Comédie de Jean-François Regnard, mise en scène de Nelly Morgenstern, avec Tristan Le Goff, Ophélie Marsaud, Lukasz Musial, Elsa Rozenknop et Vincent Viotti.

Dans "Les folies amoureuses", revisitant "L'école des femmes" de son célèbre aîné Molière à l'aune d'un vieux canevas opératique, Jean-François Regnard pousse le divertissement à son comble.

En effet, il joue sur les caractères peu vertueux des personnages, au demeurant tous un peu ridicules mais extrêmement plaisants, pour gruger, en bonne et due forme et à son nez et à sa barbe, un barbon, riche veuf en manque d'héritier, amoureux d'une jeunesse, sa pupille, qu'il tient soigneusement sous clé sachant que Cupidon, fin archer, n'est pas serrurier.

Mais pour rusé qu'il soit et conscient de l'hostilité de son entourage ("pour me trahir ici tout le monde s'emploie"), à quatre contre un la partie est perdue d'avance : Lisette, la servante excédée d'une charge sans repos est prête à tout, Eraste, amoureux de la jeune fille mais aussi de sa dot, est prêt à enlever la belle, et son ingénieux valet Crispin, militaire d'opérette au bagout de charlatan est prêt à en découdre, et surtout la captive, Agathe, qui n'est pas née de la dernière pluie, dont le caractère bien trempé et la duplicité consommée qui, n'entendant pas se voir imposer "un joug à son humeur contraire", saura elle-même forger la clé des champs.

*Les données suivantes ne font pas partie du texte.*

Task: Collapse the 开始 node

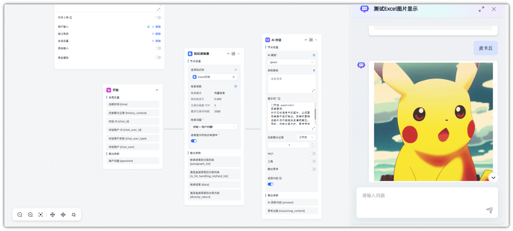Action: tap(157, 90)
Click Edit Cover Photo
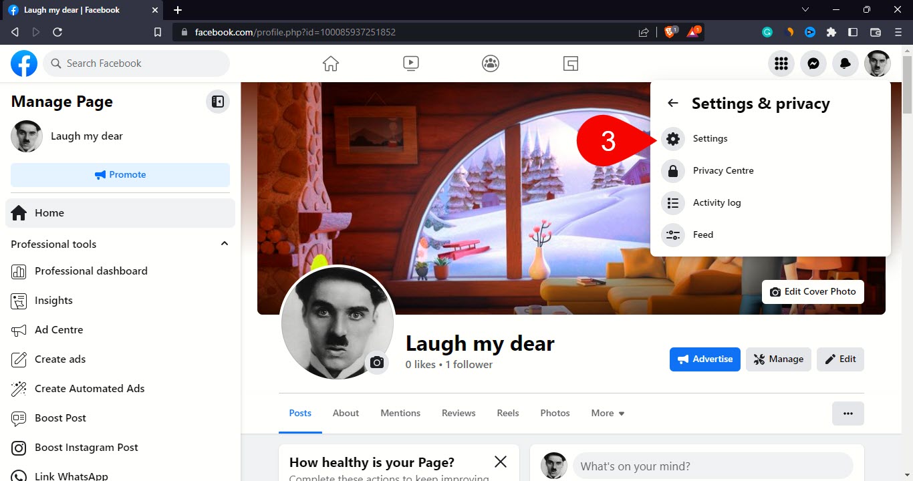913x481 pixels. pos(813,292)
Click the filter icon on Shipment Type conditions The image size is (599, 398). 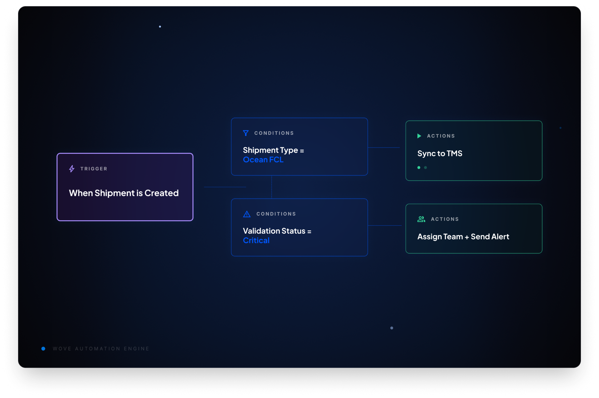coord(246,133)

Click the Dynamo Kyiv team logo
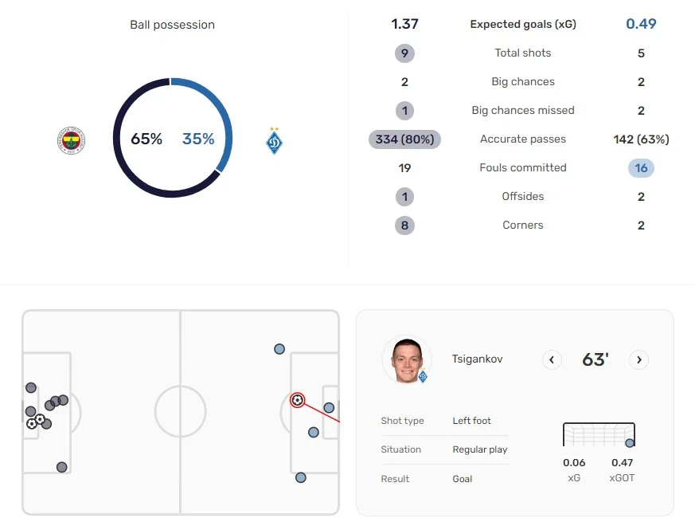(x=275, y=140)
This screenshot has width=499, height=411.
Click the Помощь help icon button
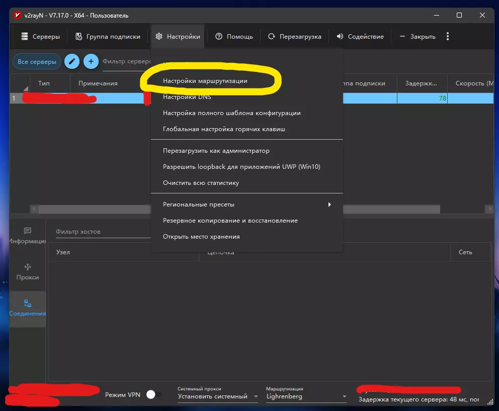point(234,37)
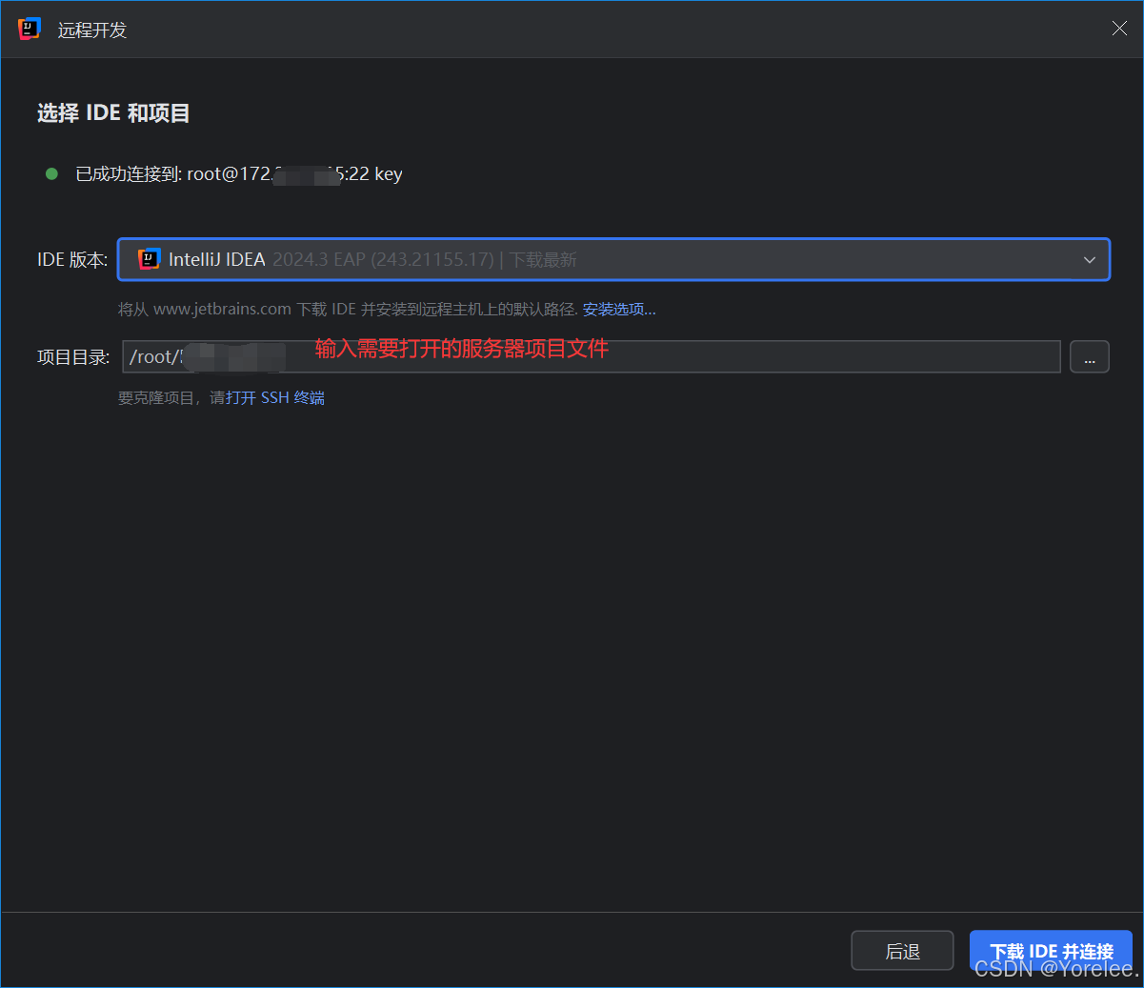Screen dimensions: 1144x988
Task: Click the 选择 IDE 和项目 heading
Action: click(x=112, y=112)
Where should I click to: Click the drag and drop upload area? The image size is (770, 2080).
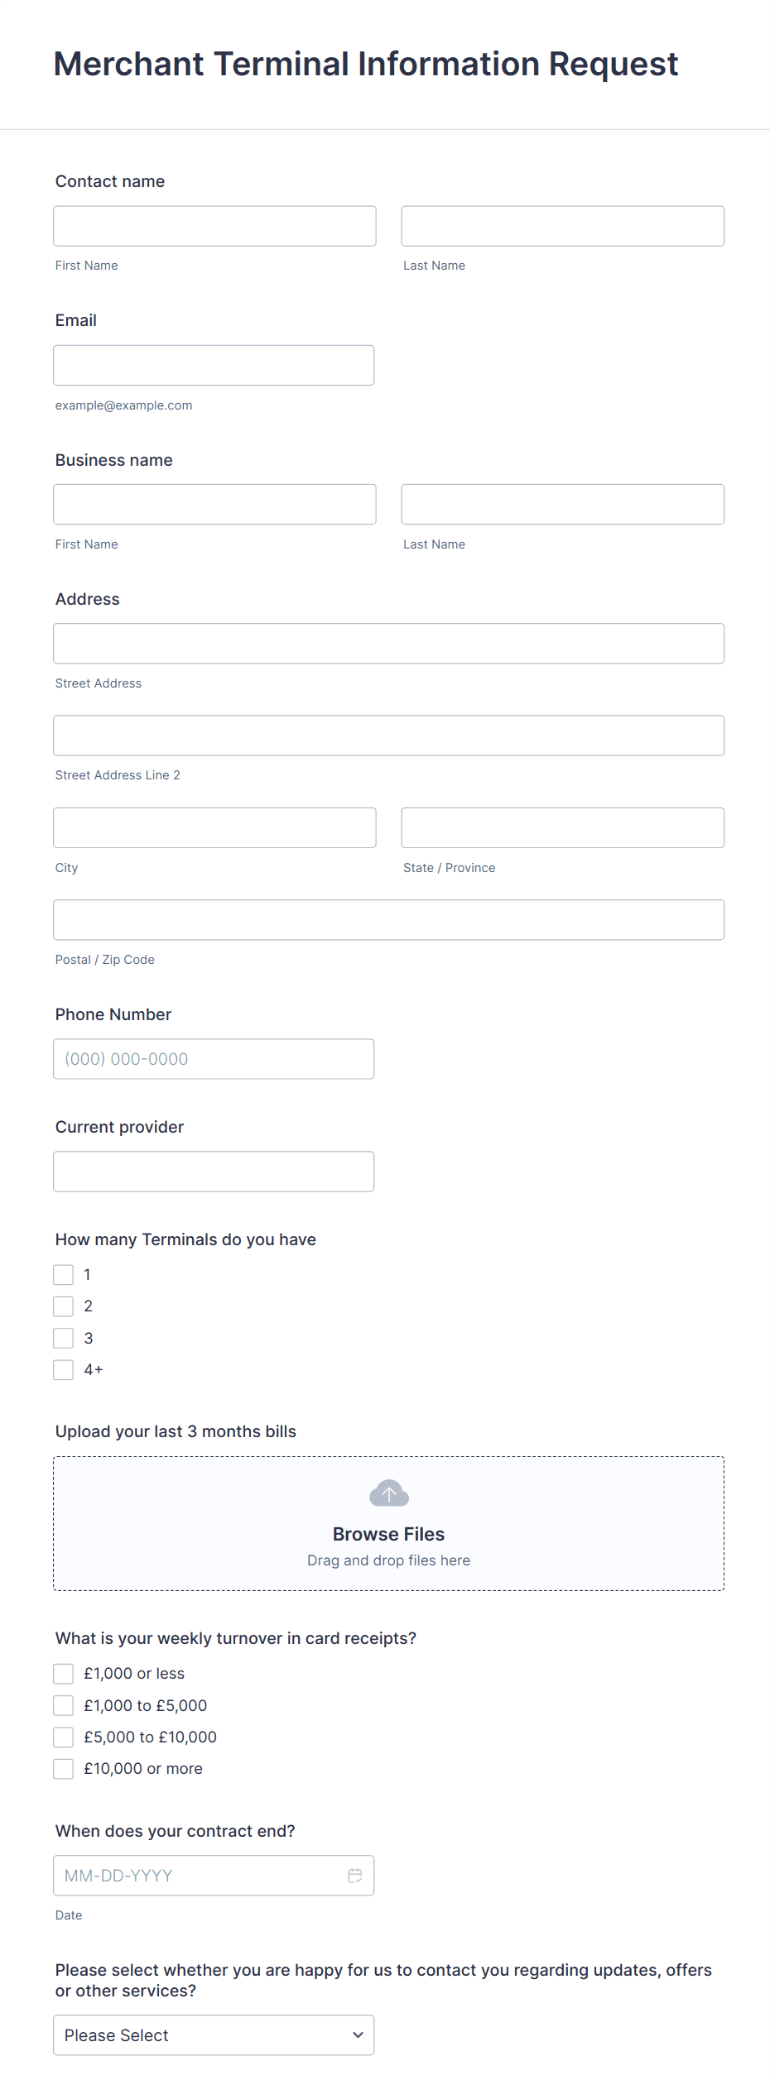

Nelly Morgenstern monte cette fantaisie débridée avec beaucoup de fraîcheur non antinomique, en l'espèce, avec le savoir-faire. Dans le patio de l'Hôtel Gouthière qui lui offre un décor ad hoc avec une façade riche de portes et fenêtres propice à l'intrigue basée sur la dualité extérieur-inétrieur, elle joue avec sagacité du lieu naturel et mène son quintet de comédiens au rythme de la versification ludique et parfois fantasque, mais toujours spirituelle, de l'auteur que ces derniers restituent naturellement avec délice.

De surcroît la distribution est totalement en adéquation avec les emplois ce qui ne contribue à la réussite de ce spectacle contextualisé par les costumes et les intermèdes puisant dans le répertoire contemporain.

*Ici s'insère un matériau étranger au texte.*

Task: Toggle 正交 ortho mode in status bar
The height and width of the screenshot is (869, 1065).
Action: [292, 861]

Autour de Vincent Viotti, excellentissime en geôlier paranoiaque, molesté par une soubrette en tenue de secrétaire bien campée par Elsa Rozenknop, le jeune prétendant aux allures de jet-setter, ray-ban, veste cintrée et T-shirt largement échancré en lycra fuschia auquel Lukasz Musial, d'origine polonaise, apporte de délicieuses intonations cosmopolites, Tristan Le Goff qui dans le rôle du valet, baskets, pantalon slim, T Shirt pailleté et casquette de capitaine Haddock, délivre une prestation totalement irrésistible.

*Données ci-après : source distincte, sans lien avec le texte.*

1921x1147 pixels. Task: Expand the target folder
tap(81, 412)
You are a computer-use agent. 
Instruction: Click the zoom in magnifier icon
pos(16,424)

Et puis, dans le rôle de celle par qui tout arrive, Ophélie Marsaud est pétillante et époustouflante en hardie arrière petite-fille de l'Agnès de Molière qui, bien que vêtue comme une petite fille modèle en soquettes blanches, a les yeux grands ouverts sur la vie qu'elle veut croquer à pleines dents et sans entrave.